**HOW TO COMPLETE THIS TASK:** Print, please, exactly the lines from the one with "Click the 1 May 04:00 time label" through the final line of the data below, with both ends included and the pictures left out.

─── ENTRIES SHOWN ───

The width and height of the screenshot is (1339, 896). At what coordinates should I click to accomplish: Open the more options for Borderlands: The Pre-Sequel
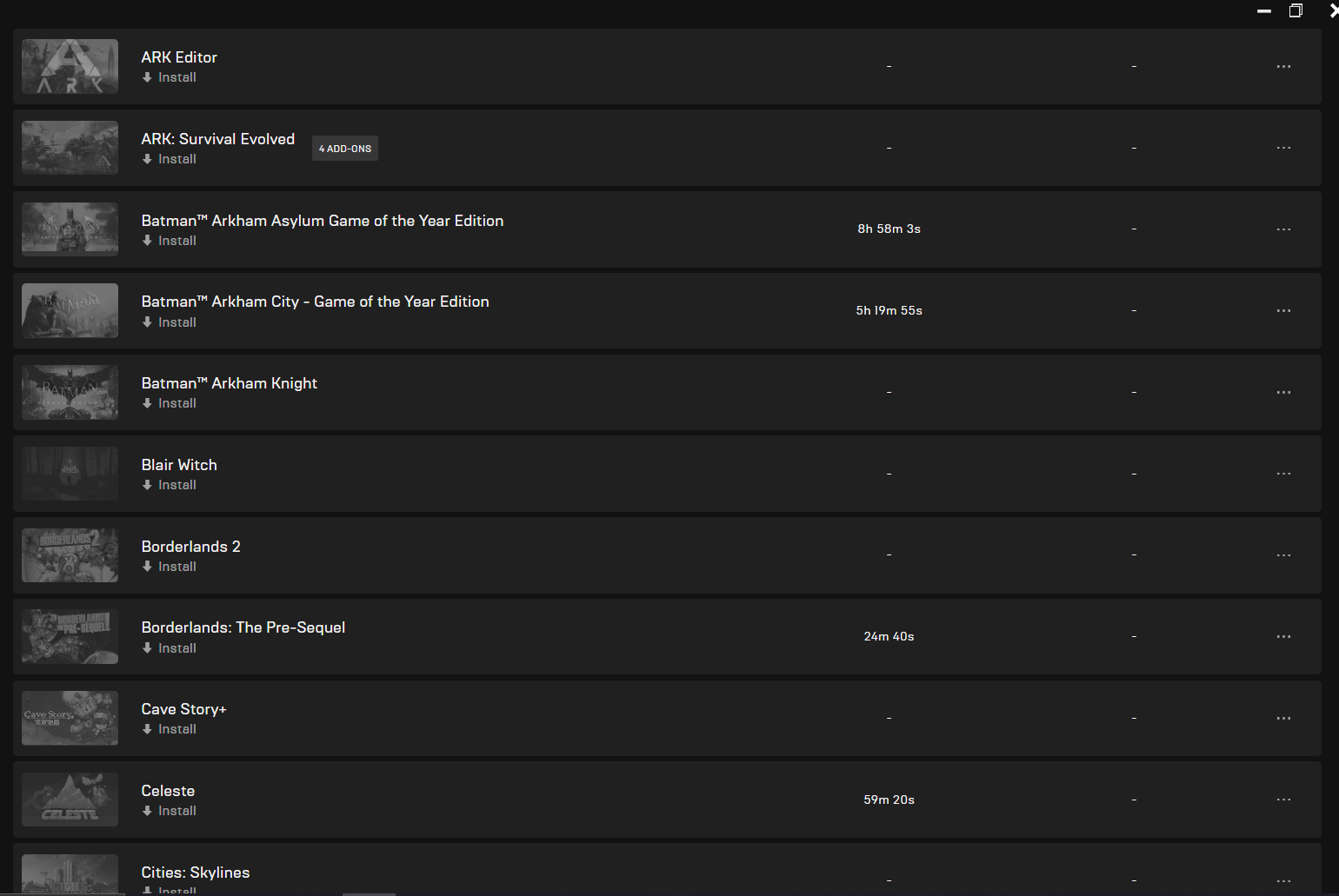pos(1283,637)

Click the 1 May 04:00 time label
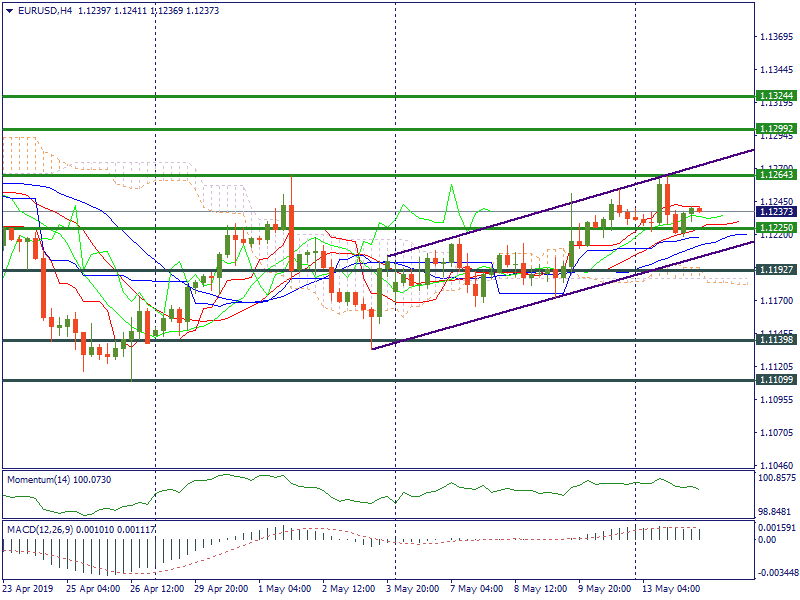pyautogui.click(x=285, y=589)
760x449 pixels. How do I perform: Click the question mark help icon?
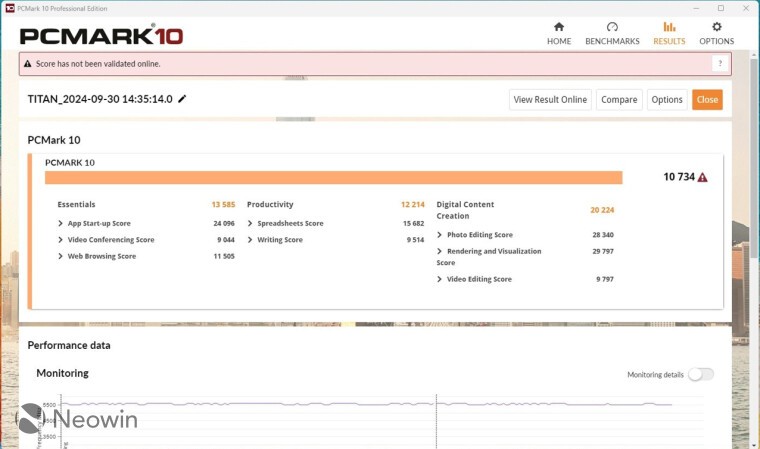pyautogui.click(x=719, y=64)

───

**ANSWER TO THIS PROBLEM:**
Click the 1 May 04:00 time label
pyautogui.click(x=285, y=589)
760x449 pixels. How do I perform: Click the question mark help icon?
pyautogui.click(x=719, y=64)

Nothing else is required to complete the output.